In U.S. Pat. No. 4,638,808, for example, there is disclosed a microwave radar system capable of detecting a patient's heart rate. The system includes an antenna that is positionable adjacent a patient's thorax. The antenna both transmits microwave radiation into a patient's chest and receives therefrom Doppler shifted microwave signals representative of a combination of a patient's respiratory and cardiac activity. That component of the received signal which corresponds to respiration is extracted via a signal component separating circuit, whereby the ultimately displayed signal is reflective of the patient's heart rate.

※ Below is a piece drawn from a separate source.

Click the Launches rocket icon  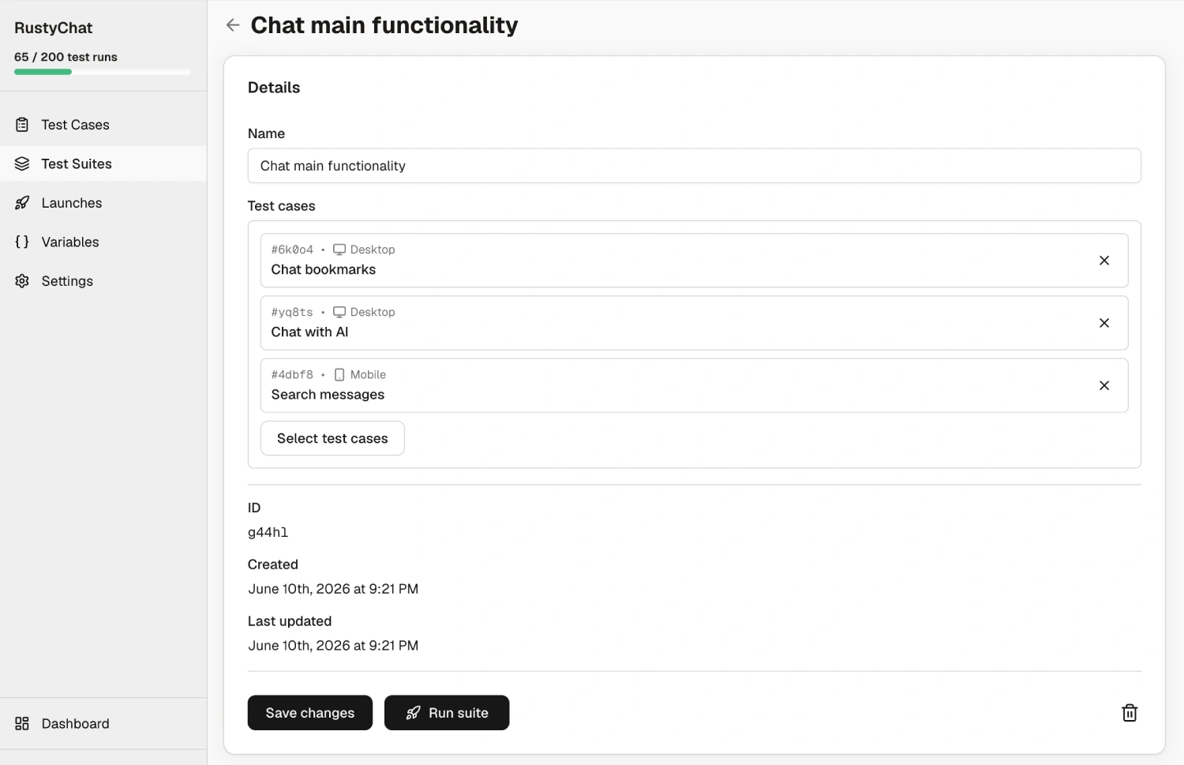point(22,203)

U.S. Pat. No. 4,991,585 provides a triple antenna microwave radar system for measuring a patient's respiration and/or heartbeat. The triple antenna is placed adjacent a patient's thorax to transmit into and receive microwave radiation therefrom. One of the antennas is a microwave transmitter, a second is a microwave transducer and a third is a microwave receiver. Through elaborate circuitry the system processes microwave radiation reflected from objects both inside an outside of the patient's body, extracts spurious signals, and outputs a representative respiratory and/or heartbeat signal to an alarm-control means.
A related system is described in U.S. Pat. No. 4,967,751. According to this patent, however, a pair of cooperating microwave transducers are situated at opposite side s, i.e. front and back, of a patient's thorax to derive the desired heartbeat and/or respiratory signal. Although effective, the requirement of two transducer modules complicates design, manufacture and utilization of the system.

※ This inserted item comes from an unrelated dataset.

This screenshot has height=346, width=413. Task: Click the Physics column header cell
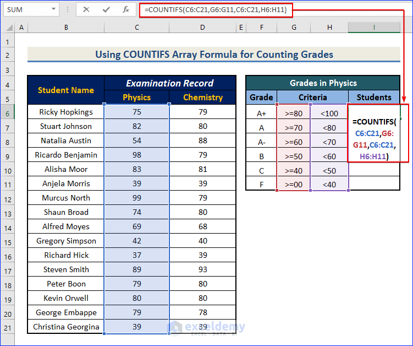[136, 98]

Some other physiological motions result in small, but significant, rearrangements of certain localized internal structure of the body. For example, periodic expansion of arteries responsive to blood flow is a motion indicative of a patient's pulse rate, a commonly monitored and important physiological function parameter. As with cardiac and respiratory activity, Doppler radar and other monitoring systems for pulse rate are also known.
In this connection, U.S. Pat. No. 4,753,243 discloses a pulse rate monitor comprising first and second units coupled by a cable. The first unit comprises, inter alia, a DC microwave oscillator and an antenna contained in a grounded case. In operation, the first unit preferably contacts the patient and is disposed at a desired location, e.g., with the antenna proximate an artery. The first unit is then activated to emit an oscillating DC signal. As the artery expands and contracts with each heart beat, the loading on the antenna and, therefore, the oscillator, changes. In turn, this causes the oscillating signal to be "pulled" into a pulsating signal in accordance with the pulse rate to be conveyed by the cable to the second unit. The second unit is typically connected to output means where the pulse rate signal can be seen and/or heard. While such a system enhances patient comfort through miniaturization of the first unit, the patient nonetheless remains encumbered by the potentially lengthy connector cable that is apt to become caught on bed rails, lavatory equipment, food trays, intravenous (IV) poles and other objects frequently encountered by a hospitalized patient. Consequently, either the first unit may become dislodged from the patient or the cable may disconnect from the second unit, thereby interrupting signal transmission.
An advantage exists, therefore, for a physiological sensor using directly radiated, motion induced oscillator frequency changes and a wireless telemetry system incorporating such a sensor.